Recordemos o humor com que Eça saudou a modernização do ensino em Portugal quando o liberalismo laicizou os curricula e introduziu a educação física referindo que «se substituiu o Crucifixo pelo espaldar» …
Tenho para mim que este abanão social foi a sua grande missão – desenhando mesmo reflexos de cariz político. Em terminologia moderna, Eça de Queiroz abdicou do hard power tipicamente militar que fazia (e faz) revoluções empunhando fuzis e usou o soft power, a escrita, para cabalmente exercer o smart power. E uma revolução de mentalidades é muito mais profunda do que a conseguida com fuzis. Então, malgré tout et pour cause, considero que Eça foi um revolucionário.
Então, o que dizer do outro Eça, o das LENDAS DE SANTOS e de outros escritos não socialmente críticos?

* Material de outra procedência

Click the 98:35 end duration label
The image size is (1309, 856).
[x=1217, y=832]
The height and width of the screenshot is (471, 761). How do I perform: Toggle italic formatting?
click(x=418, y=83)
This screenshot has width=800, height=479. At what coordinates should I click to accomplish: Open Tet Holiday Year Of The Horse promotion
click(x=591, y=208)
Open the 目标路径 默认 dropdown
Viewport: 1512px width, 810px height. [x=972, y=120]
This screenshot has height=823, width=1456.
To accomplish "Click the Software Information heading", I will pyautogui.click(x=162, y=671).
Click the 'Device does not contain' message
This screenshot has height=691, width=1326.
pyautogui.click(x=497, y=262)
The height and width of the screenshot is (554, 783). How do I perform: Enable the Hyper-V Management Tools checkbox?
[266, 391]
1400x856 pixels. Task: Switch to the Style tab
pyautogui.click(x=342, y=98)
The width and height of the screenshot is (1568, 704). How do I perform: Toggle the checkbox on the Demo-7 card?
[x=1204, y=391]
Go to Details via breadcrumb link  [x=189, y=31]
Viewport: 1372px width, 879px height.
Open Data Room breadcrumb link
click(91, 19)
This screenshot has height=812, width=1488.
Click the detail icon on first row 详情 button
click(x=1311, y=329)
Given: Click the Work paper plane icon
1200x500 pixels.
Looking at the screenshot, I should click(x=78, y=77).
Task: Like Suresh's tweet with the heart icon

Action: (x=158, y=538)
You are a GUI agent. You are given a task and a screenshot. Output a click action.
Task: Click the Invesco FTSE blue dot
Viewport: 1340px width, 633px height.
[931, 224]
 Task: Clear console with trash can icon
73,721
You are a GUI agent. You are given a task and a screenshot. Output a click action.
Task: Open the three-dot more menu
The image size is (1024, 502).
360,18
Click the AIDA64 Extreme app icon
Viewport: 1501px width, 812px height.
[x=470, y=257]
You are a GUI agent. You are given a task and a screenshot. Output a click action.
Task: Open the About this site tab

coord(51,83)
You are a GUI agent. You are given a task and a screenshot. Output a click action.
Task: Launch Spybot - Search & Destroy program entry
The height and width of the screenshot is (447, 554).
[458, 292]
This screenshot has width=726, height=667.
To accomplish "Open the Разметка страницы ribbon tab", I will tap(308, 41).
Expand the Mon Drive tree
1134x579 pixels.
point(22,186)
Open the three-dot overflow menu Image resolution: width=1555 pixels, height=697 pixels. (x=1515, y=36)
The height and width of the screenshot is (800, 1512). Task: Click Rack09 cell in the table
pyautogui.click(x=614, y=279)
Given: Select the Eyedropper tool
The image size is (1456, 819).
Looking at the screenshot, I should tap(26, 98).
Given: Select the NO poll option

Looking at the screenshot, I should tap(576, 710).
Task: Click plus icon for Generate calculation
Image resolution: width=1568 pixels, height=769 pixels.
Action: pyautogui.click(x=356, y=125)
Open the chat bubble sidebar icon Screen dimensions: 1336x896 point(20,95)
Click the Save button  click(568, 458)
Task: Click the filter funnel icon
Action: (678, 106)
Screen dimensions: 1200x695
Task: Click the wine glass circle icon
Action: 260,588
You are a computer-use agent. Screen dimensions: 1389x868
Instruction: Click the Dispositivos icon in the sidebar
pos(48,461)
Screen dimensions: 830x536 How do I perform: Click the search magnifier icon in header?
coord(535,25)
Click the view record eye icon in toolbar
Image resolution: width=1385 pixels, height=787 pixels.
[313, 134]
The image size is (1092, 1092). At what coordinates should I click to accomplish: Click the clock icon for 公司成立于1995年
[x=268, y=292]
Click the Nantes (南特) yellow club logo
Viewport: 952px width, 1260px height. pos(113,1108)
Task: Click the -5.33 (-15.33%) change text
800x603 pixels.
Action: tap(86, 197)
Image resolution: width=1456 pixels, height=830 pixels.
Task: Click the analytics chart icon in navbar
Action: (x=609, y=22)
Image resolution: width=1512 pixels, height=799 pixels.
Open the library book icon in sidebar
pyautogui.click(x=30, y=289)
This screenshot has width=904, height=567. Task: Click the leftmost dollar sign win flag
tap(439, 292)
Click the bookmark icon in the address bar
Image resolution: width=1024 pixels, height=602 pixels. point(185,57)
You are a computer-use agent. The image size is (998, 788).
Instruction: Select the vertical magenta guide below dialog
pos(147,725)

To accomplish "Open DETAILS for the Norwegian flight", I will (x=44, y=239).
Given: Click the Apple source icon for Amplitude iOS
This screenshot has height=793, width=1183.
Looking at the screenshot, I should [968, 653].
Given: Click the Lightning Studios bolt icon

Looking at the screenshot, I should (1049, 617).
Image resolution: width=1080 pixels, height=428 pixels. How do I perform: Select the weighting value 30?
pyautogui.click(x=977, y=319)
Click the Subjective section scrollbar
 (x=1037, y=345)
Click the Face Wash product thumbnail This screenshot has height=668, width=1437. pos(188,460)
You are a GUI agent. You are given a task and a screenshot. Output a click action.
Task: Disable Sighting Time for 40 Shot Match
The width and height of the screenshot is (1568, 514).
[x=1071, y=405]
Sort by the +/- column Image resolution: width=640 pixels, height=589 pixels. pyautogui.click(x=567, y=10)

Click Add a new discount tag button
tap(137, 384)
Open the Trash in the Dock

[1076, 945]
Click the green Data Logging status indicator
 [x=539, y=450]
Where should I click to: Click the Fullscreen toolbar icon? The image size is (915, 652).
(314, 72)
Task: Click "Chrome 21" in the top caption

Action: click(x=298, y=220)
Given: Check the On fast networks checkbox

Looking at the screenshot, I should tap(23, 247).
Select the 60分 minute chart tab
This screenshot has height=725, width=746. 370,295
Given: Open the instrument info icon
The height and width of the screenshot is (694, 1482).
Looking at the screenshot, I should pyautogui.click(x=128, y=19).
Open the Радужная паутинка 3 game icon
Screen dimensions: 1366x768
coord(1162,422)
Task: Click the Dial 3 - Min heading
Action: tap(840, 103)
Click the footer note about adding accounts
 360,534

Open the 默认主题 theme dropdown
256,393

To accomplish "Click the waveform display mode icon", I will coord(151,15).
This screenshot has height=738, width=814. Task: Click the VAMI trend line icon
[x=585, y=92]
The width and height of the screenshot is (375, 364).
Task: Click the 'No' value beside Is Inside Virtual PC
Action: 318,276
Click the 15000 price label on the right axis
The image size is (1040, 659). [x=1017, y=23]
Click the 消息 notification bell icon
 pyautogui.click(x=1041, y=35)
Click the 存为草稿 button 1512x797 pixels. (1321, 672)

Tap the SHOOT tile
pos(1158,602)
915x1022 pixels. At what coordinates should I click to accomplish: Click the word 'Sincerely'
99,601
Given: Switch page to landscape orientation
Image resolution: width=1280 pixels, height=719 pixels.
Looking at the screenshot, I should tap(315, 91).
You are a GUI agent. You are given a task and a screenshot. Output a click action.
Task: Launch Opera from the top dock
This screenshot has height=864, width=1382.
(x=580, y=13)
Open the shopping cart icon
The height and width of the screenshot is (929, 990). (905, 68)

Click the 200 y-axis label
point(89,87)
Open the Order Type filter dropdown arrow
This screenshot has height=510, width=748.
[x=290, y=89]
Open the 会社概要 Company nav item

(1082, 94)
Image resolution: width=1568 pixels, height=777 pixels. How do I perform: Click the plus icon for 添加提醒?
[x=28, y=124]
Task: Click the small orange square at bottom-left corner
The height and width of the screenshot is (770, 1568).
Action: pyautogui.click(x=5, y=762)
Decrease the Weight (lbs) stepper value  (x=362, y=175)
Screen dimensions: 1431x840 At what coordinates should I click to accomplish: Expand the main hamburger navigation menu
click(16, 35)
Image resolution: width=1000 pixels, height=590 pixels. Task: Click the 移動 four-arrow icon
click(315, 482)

A resposta encontra-a o leitor logo no início do livro da Professora Berta Brás quando cita uma carta de Eça a Oliveira Martins em que afirma: “... por probidade de artista, eu tenho uma ideia de me limitar a escrever contos para crianças e vidas dos grandes Santos”. Aqui está a revelação do enigma: o nosso revolucionário era, afinal, um artista. Quod erat demonstrandum. Por outras palavras, eis-nos chegados ao que já todos sabíamos: Eça era um artista.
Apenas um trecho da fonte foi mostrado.